■ **Extracted entries**:

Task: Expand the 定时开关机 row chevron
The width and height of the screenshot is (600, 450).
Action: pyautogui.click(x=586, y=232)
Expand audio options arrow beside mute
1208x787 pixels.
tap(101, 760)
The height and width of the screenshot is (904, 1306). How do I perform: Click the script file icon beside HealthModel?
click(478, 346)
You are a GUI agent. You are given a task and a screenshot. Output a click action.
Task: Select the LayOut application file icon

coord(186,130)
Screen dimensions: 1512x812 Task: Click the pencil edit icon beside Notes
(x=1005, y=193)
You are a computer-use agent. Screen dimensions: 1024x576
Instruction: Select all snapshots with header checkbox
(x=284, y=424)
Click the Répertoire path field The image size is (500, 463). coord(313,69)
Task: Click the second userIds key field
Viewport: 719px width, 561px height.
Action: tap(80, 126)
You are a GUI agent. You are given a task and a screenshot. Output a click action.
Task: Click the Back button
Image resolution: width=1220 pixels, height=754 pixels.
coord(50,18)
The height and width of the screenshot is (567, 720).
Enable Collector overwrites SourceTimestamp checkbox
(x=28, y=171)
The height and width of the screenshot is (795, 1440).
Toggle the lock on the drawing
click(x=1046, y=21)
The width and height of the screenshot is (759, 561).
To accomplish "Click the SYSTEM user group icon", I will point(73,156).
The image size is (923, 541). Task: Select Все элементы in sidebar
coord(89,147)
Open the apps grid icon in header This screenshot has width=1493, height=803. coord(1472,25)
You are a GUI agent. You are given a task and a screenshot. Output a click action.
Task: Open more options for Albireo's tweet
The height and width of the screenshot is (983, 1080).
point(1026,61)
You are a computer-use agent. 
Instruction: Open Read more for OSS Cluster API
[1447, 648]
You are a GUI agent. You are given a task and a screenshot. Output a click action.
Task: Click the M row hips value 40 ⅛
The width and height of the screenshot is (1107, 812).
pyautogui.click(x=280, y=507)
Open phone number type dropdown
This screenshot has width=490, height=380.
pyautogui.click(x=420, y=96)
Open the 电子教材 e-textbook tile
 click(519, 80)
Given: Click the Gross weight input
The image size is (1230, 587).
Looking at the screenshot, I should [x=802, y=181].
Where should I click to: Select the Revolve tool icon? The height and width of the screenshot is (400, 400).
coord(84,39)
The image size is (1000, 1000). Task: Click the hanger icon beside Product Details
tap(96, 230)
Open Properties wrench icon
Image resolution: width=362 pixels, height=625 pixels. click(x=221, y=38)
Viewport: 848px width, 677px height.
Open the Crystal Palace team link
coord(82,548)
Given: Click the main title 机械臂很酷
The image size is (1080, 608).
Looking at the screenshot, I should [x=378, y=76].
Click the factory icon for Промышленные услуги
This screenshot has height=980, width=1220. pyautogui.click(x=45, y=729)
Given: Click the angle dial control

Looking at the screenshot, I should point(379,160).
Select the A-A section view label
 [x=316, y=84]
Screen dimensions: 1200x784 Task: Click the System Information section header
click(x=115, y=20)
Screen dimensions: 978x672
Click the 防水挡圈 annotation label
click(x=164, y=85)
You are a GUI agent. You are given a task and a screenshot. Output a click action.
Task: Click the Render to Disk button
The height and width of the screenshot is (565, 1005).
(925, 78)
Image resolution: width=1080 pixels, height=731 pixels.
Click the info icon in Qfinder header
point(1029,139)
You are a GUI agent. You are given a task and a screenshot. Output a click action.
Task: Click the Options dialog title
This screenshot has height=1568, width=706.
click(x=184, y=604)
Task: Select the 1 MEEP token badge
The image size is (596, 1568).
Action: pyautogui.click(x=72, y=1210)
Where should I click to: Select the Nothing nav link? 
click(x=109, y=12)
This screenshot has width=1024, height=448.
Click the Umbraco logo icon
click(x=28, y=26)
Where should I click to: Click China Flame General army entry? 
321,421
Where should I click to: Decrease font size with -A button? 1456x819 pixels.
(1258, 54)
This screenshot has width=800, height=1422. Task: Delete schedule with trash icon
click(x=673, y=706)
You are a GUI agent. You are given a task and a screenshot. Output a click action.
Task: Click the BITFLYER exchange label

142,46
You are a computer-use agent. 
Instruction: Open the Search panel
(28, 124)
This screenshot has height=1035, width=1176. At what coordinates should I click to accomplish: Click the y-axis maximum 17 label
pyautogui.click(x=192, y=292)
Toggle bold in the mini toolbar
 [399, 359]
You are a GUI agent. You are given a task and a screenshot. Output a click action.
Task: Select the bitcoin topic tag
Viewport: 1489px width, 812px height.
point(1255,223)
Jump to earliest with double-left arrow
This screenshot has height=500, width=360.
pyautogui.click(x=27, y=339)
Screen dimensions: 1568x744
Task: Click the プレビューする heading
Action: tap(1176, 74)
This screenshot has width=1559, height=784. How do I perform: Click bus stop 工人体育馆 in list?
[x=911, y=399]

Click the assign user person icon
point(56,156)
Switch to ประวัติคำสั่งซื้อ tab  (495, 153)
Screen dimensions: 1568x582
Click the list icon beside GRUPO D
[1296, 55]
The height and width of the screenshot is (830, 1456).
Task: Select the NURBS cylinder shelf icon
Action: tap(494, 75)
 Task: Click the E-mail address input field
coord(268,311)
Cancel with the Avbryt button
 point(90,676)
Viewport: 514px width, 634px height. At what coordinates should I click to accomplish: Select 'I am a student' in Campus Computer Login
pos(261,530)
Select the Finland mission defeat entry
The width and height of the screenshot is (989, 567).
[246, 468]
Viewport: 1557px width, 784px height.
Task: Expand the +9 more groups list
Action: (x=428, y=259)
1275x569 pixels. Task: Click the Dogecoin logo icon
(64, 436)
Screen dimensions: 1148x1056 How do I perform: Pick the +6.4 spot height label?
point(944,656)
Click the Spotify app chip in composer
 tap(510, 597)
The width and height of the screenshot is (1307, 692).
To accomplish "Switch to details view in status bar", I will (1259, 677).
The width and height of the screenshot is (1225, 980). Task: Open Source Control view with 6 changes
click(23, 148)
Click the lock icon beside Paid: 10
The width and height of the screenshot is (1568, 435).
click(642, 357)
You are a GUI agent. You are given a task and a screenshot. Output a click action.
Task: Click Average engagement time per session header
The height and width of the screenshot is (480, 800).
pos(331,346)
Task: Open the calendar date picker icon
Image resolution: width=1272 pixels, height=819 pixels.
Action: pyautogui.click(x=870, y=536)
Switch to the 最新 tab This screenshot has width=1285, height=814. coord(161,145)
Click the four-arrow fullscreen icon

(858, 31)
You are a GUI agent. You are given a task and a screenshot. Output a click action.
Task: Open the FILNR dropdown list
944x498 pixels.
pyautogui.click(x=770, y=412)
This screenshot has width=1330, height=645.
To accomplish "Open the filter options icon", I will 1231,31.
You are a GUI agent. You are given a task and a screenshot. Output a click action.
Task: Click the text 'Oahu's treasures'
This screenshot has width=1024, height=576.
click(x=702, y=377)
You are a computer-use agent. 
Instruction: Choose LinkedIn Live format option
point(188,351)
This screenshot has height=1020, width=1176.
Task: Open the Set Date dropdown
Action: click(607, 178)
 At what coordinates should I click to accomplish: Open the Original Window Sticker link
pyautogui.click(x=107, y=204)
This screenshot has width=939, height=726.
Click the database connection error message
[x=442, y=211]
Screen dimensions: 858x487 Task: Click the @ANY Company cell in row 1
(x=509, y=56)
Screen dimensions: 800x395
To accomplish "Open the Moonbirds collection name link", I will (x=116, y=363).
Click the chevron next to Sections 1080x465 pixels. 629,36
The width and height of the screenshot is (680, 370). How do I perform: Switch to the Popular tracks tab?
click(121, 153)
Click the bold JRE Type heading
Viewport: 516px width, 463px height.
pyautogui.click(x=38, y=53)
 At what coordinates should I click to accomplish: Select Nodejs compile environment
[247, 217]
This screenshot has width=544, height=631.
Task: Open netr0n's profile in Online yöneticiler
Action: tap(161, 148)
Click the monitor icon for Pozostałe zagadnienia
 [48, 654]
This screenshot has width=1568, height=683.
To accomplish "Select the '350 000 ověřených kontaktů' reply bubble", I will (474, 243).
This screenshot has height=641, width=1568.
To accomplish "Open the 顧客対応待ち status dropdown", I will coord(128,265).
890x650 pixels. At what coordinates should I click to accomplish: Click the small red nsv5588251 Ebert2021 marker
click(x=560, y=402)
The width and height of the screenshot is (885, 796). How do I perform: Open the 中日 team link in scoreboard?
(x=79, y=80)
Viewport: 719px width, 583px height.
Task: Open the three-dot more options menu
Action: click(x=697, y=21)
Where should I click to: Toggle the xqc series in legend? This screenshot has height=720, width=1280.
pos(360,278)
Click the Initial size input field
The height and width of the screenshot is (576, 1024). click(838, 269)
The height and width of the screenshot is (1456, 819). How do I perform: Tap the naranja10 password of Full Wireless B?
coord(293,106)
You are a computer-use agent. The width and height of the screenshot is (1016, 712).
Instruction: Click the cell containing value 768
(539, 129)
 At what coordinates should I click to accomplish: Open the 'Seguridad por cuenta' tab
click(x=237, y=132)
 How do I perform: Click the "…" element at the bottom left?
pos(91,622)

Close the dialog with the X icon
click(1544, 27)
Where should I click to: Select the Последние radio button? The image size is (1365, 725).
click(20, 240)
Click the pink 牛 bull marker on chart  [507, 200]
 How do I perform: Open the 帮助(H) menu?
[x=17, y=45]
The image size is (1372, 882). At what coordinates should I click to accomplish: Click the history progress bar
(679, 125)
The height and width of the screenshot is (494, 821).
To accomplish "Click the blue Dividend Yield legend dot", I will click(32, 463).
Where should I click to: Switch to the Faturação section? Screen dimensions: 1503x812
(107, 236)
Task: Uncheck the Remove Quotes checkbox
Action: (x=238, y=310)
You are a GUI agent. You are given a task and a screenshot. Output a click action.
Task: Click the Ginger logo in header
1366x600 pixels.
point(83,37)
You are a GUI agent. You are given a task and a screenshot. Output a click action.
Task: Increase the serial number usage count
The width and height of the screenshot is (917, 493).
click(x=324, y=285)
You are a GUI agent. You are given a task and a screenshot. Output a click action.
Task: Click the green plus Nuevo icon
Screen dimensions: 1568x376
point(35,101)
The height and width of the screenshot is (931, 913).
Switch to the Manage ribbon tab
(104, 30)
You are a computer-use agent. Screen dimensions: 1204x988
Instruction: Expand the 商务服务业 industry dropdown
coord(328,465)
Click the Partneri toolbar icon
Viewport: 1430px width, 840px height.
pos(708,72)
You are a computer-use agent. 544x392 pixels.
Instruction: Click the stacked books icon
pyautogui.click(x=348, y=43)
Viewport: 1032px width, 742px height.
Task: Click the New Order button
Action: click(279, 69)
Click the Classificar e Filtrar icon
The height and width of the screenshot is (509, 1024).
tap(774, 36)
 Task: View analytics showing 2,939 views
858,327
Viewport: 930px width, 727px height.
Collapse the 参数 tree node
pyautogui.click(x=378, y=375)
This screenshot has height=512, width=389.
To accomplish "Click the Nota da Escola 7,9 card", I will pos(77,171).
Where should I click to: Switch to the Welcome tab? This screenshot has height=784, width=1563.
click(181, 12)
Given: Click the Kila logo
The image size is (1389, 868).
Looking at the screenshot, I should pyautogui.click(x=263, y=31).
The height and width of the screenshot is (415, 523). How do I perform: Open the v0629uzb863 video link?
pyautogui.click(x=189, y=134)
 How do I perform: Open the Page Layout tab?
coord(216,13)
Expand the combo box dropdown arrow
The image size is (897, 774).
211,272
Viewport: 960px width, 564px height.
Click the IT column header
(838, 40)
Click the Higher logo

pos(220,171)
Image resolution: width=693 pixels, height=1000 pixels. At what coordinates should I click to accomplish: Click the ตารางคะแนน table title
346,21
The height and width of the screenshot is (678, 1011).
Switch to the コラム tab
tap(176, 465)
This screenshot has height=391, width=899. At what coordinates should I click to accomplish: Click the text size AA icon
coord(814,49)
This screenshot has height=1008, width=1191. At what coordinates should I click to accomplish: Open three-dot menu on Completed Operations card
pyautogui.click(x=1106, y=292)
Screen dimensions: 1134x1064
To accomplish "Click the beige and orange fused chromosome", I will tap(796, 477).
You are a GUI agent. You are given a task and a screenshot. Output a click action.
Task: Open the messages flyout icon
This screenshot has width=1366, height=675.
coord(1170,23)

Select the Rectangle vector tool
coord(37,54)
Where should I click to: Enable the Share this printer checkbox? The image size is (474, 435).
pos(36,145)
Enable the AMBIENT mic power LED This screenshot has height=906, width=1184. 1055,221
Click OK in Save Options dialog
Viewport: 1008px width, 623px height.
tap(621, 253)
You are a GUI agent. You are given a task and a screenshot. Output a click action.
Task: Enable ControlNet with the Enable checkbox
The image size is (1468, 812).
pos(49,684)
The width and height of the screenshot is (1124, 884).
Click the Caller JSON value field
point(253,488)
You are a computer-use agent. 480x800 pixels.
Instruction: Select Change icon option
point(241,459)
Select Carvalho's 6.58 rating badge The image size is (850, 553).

■ **What to do**:
Your answer must be the lines above, unchanged, from the first one through the line that holds "The height and width of the screenshot is (795, 1440).", inclusive, and no others.

■ **Finished task**:
Task: Expand the 定时开关机 row chevron
The width and height of the screenshot is (600, 450).
Action: pyautogui.click(x=586, y=232)
Expand audio options arrow beside mute
1208x787 pixels.
tap(101, 760)
The height and width of the screenshot is (904, 1306). How do I perform: Click the script file icon beside HealthModel?
click(478, 346)
You are a GUI agent. You are given a task and a screenshot. Output a click action.
Task: Select the LayOut application file icon

coord(186,130)
Screen dimensions: 1512x812 Task: Click the pencil edit icon beside Notes
(x=1005, y=193)
You are a computer-use agent. Screen dimensions: 1024x576
Instruction: Select all snapshots with header checkbox
(x=284, y=424)
Click the Répertoire path field The image size is (500, 463). coord(313,69)
Task: Click the second userIds key field
Viewport: 719px width, 561px height.
Action: tap(80, 126)
You are a GUI agent. You are given a task and a screenshot. Output a click action.
Task: Click the Back button
Image resolution: width=1220 pixels, height=754 pixels.
coord(50,18)
The height and width of the screenshot is (567, 720).
Enable Collector overwrites SourceTimestamp checkbox
(x=28, y=171)
The height and width of the screenshot is (795, 1440).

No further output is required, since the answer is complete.